Records for the task ::
%%

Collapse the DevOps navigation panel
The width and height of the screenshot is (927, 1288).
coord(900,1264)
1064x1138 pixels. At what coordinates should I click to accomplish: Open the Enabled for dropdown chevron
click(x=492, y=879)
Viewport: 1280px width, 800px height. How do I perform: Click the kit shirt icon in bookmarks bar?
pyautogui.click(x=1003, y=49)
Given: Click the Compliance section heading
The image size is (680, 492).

%%
%%

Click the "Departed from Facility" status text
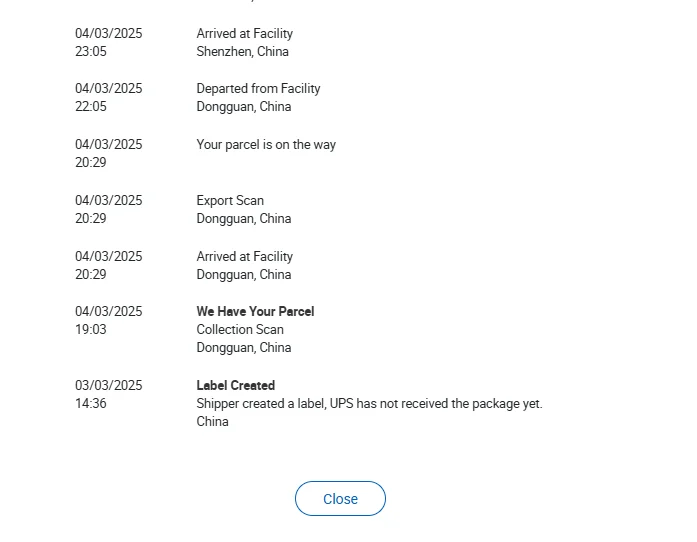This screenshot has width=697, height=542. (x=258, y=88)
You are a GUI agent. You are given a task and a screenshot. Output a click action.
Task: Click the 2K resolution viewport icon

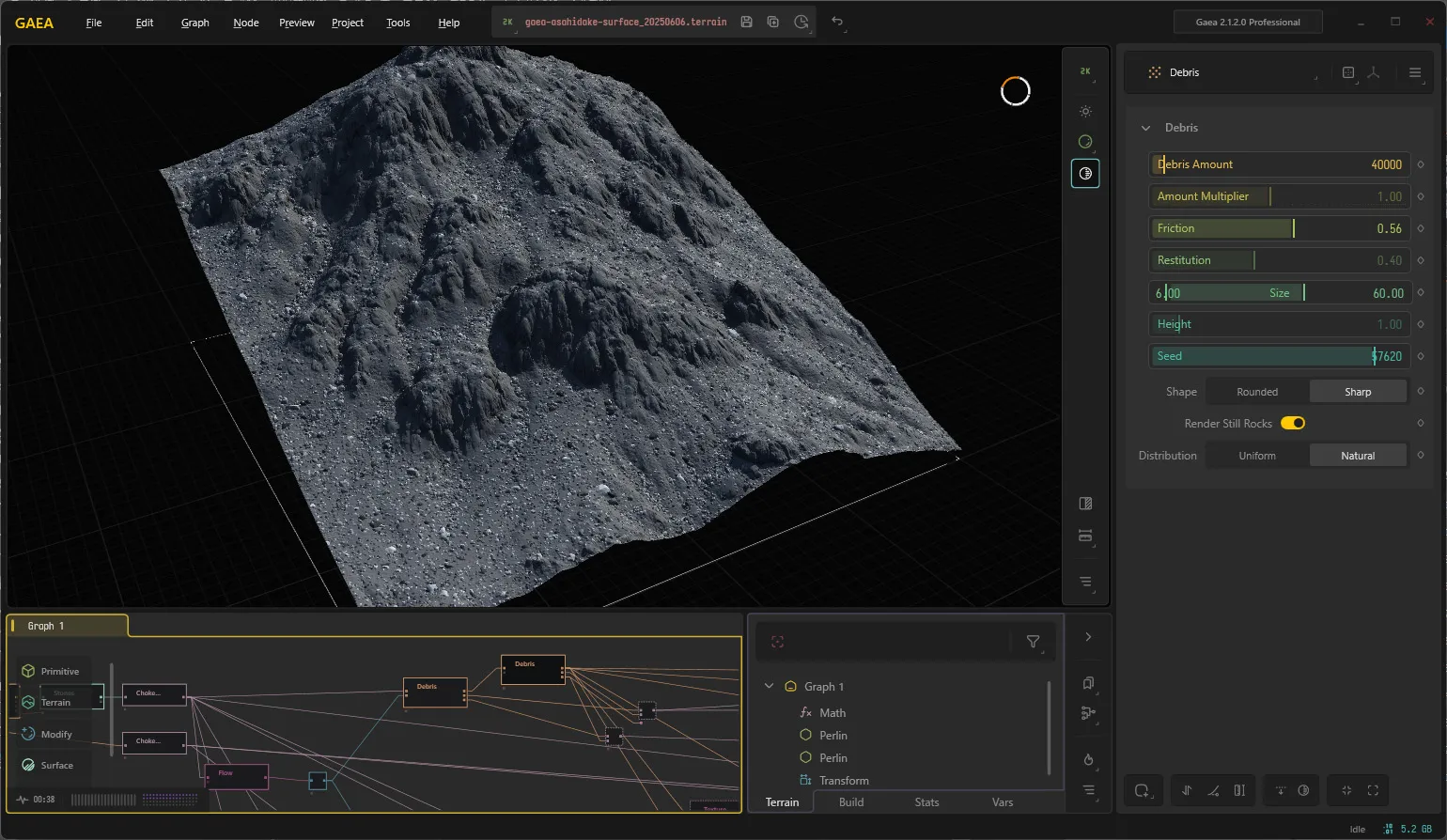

%%
%%

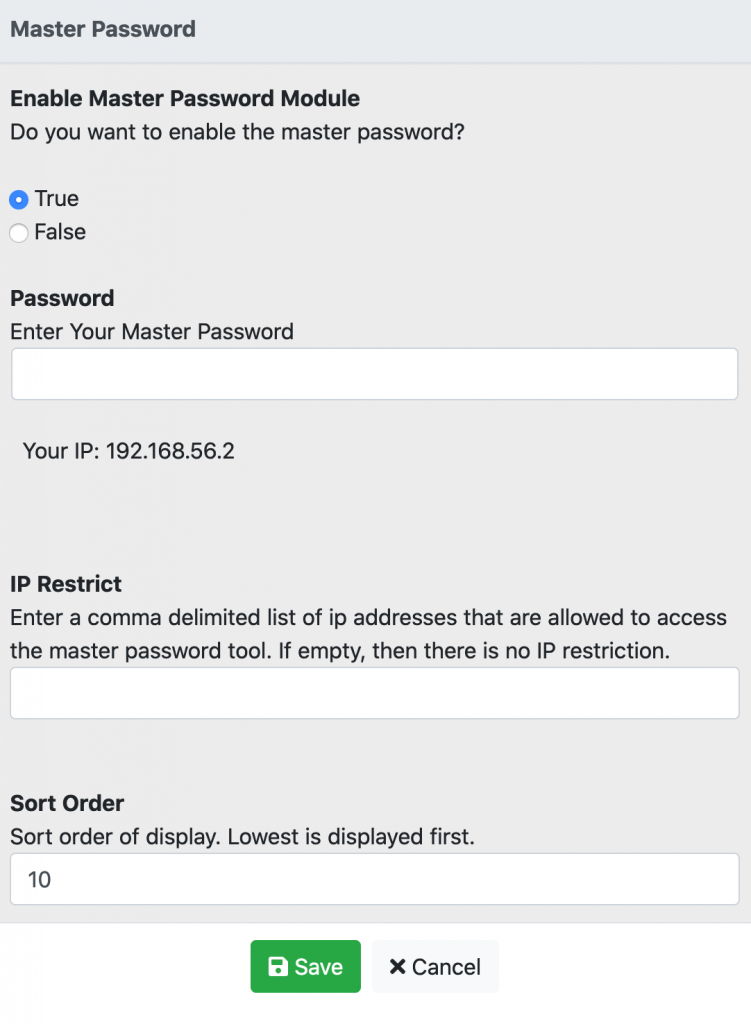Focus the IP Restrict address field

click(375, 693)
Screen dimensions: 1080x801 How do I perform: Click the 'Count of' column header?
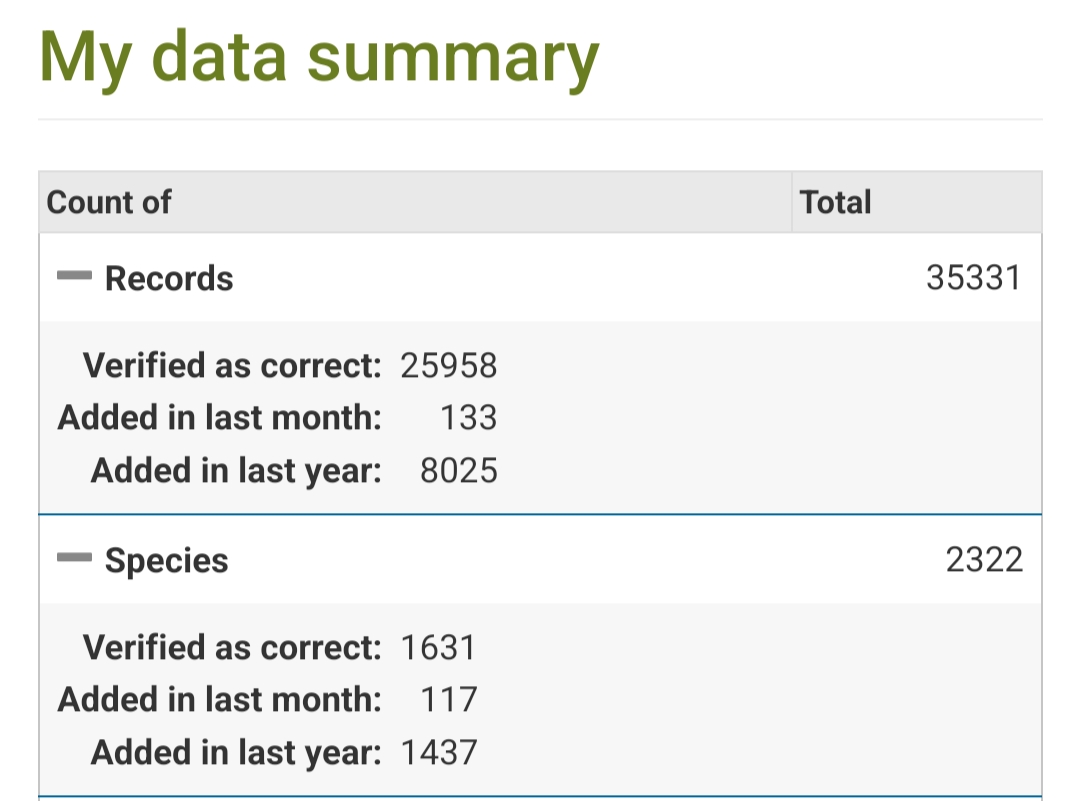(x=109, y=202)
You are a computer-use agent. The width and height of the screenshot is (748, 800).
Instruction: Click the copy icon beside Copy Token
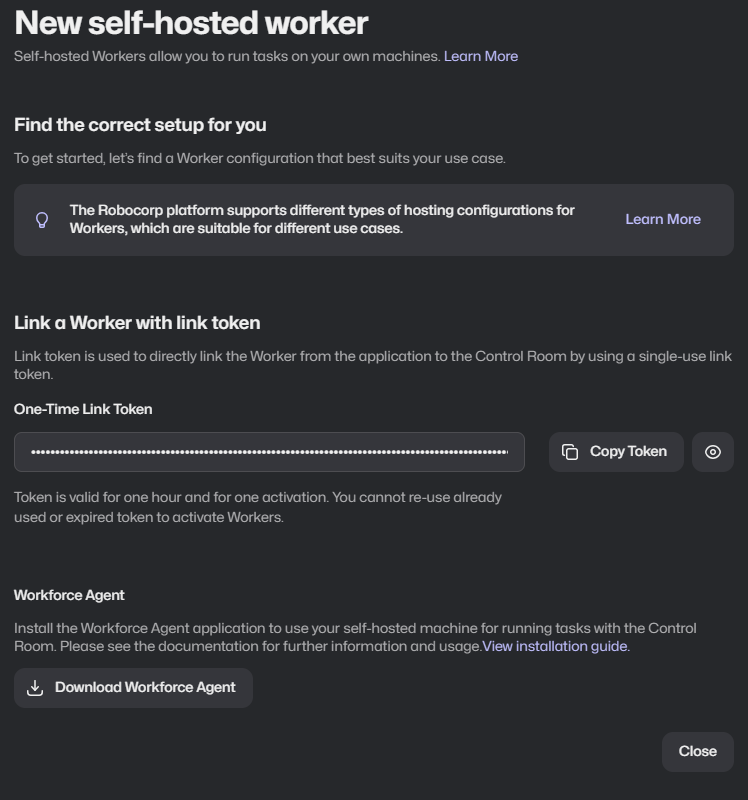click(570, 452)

%%

Task ::
The answer should consist of every line above in which "agent" appears.

Answer to this exercise ::
You are a GUI agent. You are given a task and a screenshot. Output a click action.
You are a computer-use agent. The width and height of the screenshot is (748, 800).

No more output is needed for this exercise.